▶ _WHAT IS REQUIRED_: Reproduce word for word the line that contains "Click the insert link icon" and every line after it to the end of the records, with nothing else added.

Dataset items:
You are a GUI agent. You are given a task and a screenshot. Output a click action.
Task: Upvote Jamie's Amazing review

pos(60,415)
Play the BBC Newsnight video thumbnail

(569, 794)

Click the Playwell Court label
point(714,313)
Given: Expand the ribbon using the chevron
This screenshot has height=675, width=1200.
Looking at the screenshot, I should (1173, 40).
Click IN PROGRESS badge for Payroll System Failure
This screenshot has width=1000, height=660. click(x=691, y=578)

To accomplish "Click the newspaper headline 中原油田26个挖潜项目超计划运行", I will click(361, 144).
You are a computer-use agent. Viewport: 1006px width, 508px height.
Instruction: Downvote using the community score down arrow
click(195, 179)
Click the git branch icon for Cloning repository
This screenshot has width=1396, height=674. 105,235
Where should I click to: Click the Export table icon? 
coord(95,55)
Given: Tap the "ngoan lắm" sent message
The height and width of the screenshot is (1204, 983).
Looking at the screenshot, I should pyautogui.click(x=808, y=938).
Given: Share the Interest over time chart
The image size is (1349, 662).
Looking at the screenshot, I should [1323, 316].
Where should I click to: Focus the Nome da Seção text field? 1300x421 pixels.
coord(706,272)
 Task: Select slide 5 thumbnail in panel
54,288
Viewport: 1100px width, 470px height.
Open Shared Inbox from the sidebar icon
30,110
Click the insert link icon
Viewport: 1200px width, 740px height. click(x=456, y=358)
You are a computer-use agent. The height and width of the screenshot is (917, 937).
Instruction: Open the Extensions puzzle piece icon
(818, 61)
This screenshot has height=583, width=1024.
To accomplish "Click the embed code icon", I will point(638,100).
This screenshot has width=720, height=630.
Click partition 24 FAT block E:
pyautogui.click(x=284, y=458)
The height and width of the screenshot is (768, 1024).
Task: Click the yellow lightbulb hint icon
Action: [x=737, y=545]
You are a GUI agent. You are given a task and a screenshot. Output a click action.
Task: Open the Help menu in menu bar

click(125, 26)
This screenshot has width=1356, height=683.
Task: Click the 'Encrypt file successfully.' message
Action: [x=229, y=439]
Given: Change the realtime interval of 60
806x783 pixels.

▶ _SOLUTION TO THIS EXERCISE_:
Click the insert link icon
Viewport: 1200px width, 740px height. click(x=456, y=358)
You are a computer-use agent. The height and width of the screenshot is (917, 937).
Instruction: Open the Extensions puzzle piece icon
(818, 61)
This screenshot has height=583, width=1024.
To accomplish "Click the embed code icon", I will point(638,100).
This screenshot has width=720, height=630.
Click partition 24 FAT block E:
pyautogui.click(x=284, y=458)
The height and width of the screenshot is (768, 1024).
Task: Click the yellow lightbulb hint icon
Action: [x=737, y=545]
You are a GUI agent. You are given a task and a screenshot. Output a click action.
Task: Open the Help menu in menu bar

click(125, 26)
This screenshot has width=1356, height=683.
Task: Click the 'Encrypt file successfully.' message
Action: [x=229, y=439]
Given: Change the realtime interval of 60
806x783 pixels.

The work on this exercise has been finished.